---
title: "qs2"
output:
  html_vignette:
    keep_md: no
  rmarkdown::github_document: default
vignette: >
  %\VignetteIndexEntry{qs2}
  \usepackage[utf8]{inputenc}
  %\VignetteEngine{knitr::rmarkdown}
---

```{r, setup, echo=FALSE}
knitr::knit_engines$set(cpp = function(options) {
  options$engine <- "Rcpp"
  knitr::engine_output(options, options$code, out = "")
})
IS_GITHUB <- Sys.getenv("IS_GITHUB") != ""
```

```{r results='asis', echo=FALSE, eval=IS_GITHUB}
cat('
[![R-CMD-check](https://github.com/qsbase/qs2/workflows/R-CMD-check/badge.svg)](https://github.com/qsbase/qs2/actions)
[![CRAN-Status-Badge](https://www.r-pkg.org/badges/version/qs2)](https://cran.r-project.org/package=qs2)
[![CRAN-Downloads-Badge](https://cranlogs.r-pkg.org/badges/qs2)](https://cran.r-project.org/package=qs2)
[![CRAN-Downloads-Total-Badge](https://cranlogs.r-pkg.org/badges/grand-total/qs2)](https://cran.r-project.org/package=qs2)
')
```

*qs2: a framework for efficient serialization*

`qs2` is the successor to the `qs` package that introduces two new formats: `qs2` and `qdata`. The goal is to have reliable and fast performance for saving and loading objects in R.

The `qs2` format directly uses R serialization (via the `R_Serialize`/`R_Unserialize` C API) while improving underlying compression and disk IO patterns. 
If you are familiar with the `qs` package, the benefits and usage are the same.

```{r eval=FALSE}
qs_save(data, "myfile.qs2")
data <- qs_read("myfile.qs2")
```

Use the file extension `qs2` to distinguish it from the original `qs` package. It is not compatible with the original `qs` format.


## Installation

```{r eval=FALSE}
install.packages("qs2")
```

On x64 Mac or Linux (x86 only), you can gain a little more performance with the following configure flag:

```{r eval=FALSE}
remotes::install_cran("qs2", type = "source", configure.args = "--with-simd=AVX2")
```

Multi-threading in `qs2` uses the `Intel Thread Building Blocks` framework via the `RcppParallel` package.


## Converting qs2 to RDS

Because the `qs2` format directly uses R serialization, you can convert it to RDS and vice versa.

```{r eval=FALSE}
file_qs2 <- tempfile(fileext = ".qs2")
file_rds <- tempfile(fileext = ".RDS")
x <- runif(1e6)

# save `x` with qs_save
qs_save(x, file_qs2)

# convert the file to RDS
qs_to_rds(input_file = file_qs2, output_file = file_rds)

# read `x` back in with `readRDS`
xrds <- readRDS(file_rds)
stopifnot(identical(x, xrds))
```

## Validating file integrity

The `qs2` format saves an internal checksum.
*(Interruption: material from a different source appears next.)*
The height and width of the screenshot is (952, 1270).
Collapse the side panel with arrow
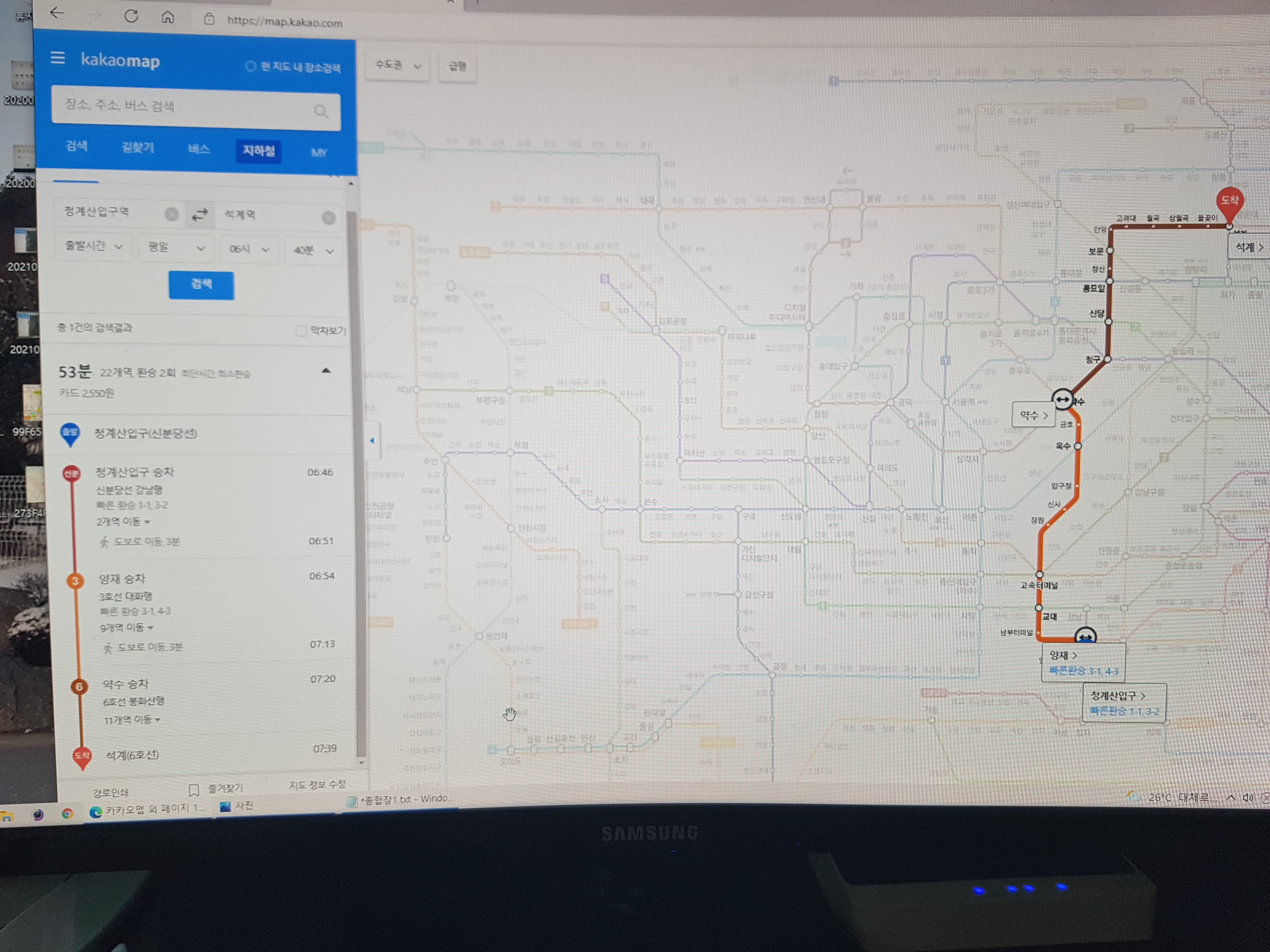(x=372, y=441)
This can be used to test for file corruption before deserialization via the `validate_checksum` parameter, but has a minor performance penalty.

```{r eval=FALSE}
qs_save(data, "myfile.qs2")
data <- qs_read("myfile.qs2", validate_checksum = TRUE)
```

# Bindings to ZSTD compression library

The package exposes the ZSTD compression library for both in memory data and
file workflows.

## In memory compression and decompression

Use these functions when you already have raw vectors in memory and want
direct control of compression.

```{r eval=FALSE}
x <- serialize(mtcars, connection = NULL)
xz <- zstd_compress_raw(x, compress_level = 3)
x2 <- zstd_decompress_raw(xz)
stopifnot(identical(x, x2))
```

## File compression

These functions mirror typical file compression tools and keep the workflow
simple when you want explicit input and output files.

```{r eval=FALSE}
infile <- tempfile()
writeBin(as.raw(1:5), infile)
zfile <- tempfile(fileext = ".zst")
zstd_compress_file(infile, zfile, compress_level = 1)
outfile <- tempfile()
zstd_decompress_file(zfile, outfile)
stopifnot(identical(readBin(infile, "raw", 5), readBin(outfile, "raw", 5)))
```

## zstd_in and zstd_out

These generic wrappers substitute a zstd compressed file for a normal file
path, so you can add zstd compression support to existing functions for reading and writing data.

```{r eval=FALSE}
# library(data.table)
save_file <- tempfile(fileext = ".csv.zst")

# write out zstd compressed table
zstd_out(data.table::fwrite, mtcars, file = save_file)

# read in zstd compressed table
dt <- zstd_in(data.table::fread, file = save_file)
```

# The qdata format

The package also introduces the `qdata` format which has its own serialization layout and works with only data types (vectors, lists, data frames, matrices). 

It will replace internal types (functions, promises, external pointers, environments, objects) with NULL. The `qdata` format differs from 
the `qs2` format in that it is *not* general, but is more performant.

Please use `qdata` or `qd` as the file extension.

```{r eval=FALSE}
qd_save(data, "myfile.qdata")
data <- qd_read("myfile.qdata")
```

There is a `use_alt_rep` parameter that is intended to improve performance.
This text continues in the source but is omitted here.